### [Your goal]
Every line below must be given again exactly.

### [Task input]

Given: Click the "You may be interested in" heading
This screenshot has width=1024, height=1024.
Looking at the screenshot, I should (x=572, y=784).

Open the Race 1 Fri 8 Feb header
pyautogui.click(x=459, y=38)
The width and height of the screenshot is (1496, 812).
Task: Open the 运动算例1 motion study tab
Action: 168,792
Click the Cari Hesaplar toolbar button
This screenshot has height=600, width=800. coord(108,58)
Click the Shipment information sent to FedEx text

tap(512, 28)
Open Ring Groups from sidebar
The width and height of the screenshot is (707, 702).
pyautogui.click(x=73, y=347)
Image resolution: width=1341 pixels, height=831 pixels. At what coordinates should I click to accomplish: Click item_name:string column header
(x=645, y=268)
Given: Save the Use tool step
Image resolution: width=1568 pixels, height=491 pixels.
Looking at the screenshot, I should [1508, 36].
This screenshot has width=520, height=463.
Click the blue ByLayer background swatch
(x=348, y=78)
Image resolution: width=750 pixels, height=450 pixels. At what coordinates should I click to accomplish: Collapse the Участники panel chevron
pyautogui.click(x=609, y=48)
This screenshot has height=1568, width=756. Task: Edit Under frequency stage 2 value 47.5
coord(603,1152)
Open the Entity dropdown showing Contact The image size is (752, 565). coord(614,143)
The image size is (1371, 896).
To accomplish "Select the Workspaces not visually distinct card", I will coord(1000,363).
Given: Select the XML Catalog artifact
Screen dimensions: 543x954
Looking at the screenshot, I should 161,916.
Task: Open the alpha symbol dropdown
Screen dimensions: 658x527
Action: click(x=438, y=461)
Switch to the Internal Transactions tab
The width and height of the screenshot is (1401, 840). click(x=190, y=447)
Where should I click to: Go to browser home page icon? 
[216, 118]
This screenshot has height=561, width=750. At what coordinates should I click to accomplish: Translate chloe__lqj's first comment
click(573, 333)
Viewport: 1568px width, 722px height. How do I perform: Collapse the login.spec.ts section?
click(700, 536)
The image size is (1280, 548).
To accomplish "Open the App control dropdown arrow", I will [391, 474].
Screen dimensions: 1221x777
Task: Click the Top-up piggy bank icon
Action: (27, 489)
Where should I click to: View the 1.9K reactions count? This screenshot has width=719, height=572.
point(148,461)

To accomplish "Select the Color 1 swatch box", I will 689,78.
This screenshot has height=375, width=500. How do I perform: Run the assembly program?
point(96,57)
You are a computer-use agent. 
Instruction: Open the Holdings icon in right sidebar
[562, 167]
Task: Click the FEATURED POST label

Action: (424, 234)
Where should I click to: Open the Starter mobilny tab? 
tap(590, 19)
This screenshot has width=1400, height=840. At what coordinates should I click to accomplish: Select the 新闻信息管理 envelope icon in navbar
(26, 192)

### [Exercise solution]
Given: Click the "You may be interested in" heading
This screenshot has width=1024, height=1024.
Looking at the screenshot, I should (x=572, y=784).

Open the Race 1 Fri 8 Feb header
pyautogui.click(x=459, y=38)
The width and height of the screenshot is (1496, 812).
Task: Open the 运动算例1 motion study tab
Action: 168,792
Click the Cari Hesaplar toolbar button
This screenshot has height=600, width=800. coord(108,58)
Click the Shipment information sent to FedEx text

tap(512, 28)
Open Ring Groups from sidebar
The width and height of the screenshot is (707, 702).
pyautogui.click(x=73, y=347)
Image resolution: width=1341 pixels, height=831 pixels. At what coordinates should I click to accomplish: Click item_name:string column header
(x=645, y=268)
Given: Save the Use tool step
Image resolution: width=1568 pixels, height=491 pixels.
Looking at the screenshot, I should [1508, 36].
This screenshot has width=520, height=463.
Click the blue ByLayer background swatch
(x=348, y=78)
Image resolution: width=750 pixels, height=450 pixels. At what coordinates should I click to accomplish: Collapse the Участники panel chevron
pyautogui.click(x=609, y=48)
This screenshot has height=1568, width=756. Task: Edit Under frequency stage 2 value 47.5
coord(603,1152)
Open the Entity dropdown showing Contact The image size is (752, 565). coord(614,143)
The image size is (1371, 896).
To accomplish "Select the Workspaces not visually distinct card", I will coord(1000,363).
Given: Select the XML Catalog artifact
Screen dimensions: 543x954
Looking at the screenshot, I should 161,916.
Task: Open the alpha symbol dropdown
Screen dimensions: 658x527
Action: click(x=438, y=461)
Switch to the Internal Transactions tab
The width and height of the screenshot is (1401, 840). click(x=190, y=447)
Where should I click to: Go to browser home page icon? 
[216, 118]
This screenshot has height=561, width=750. At what coordinates should I click to accomplish: Translate chloe__lqj's first comment
click(573, 333)
Viewport: 1568px width, 722px height. How do I perform: Collapse the login.spec.ts section?
click(700, 536)
The image size is (1280, 548).
To accomplish "Open the App control dropdown arrow", I will [391, 474].
Screen dimensions: 1221x777
Task: Click the Top-up piggy bank icon
Action: (27, 489)
Where should I click to: View the 1.9K reactions count? This screenshot has width=719, height=572.
point(148,461)

To accomplish "Select the Color 1 swatch box", I will 689,78.
This screenshot has height=375, width=500. How do I perform: Run the assembly program?
point(96,57)
You are a computer-use agent. 
Instruction: Open the Holdings icon in right sidebar
[562, 167]
Task: Click the FEATURED POST label

Action: (424, 234)
Where should I click to: Open the Starter mobilny tab? 
tap(590, 19)
This screenshot has width=1400, height=840. At what coordinates should I click to accomplish: Select the 新闻信息管理 envelope icon in navbar
(26, 192)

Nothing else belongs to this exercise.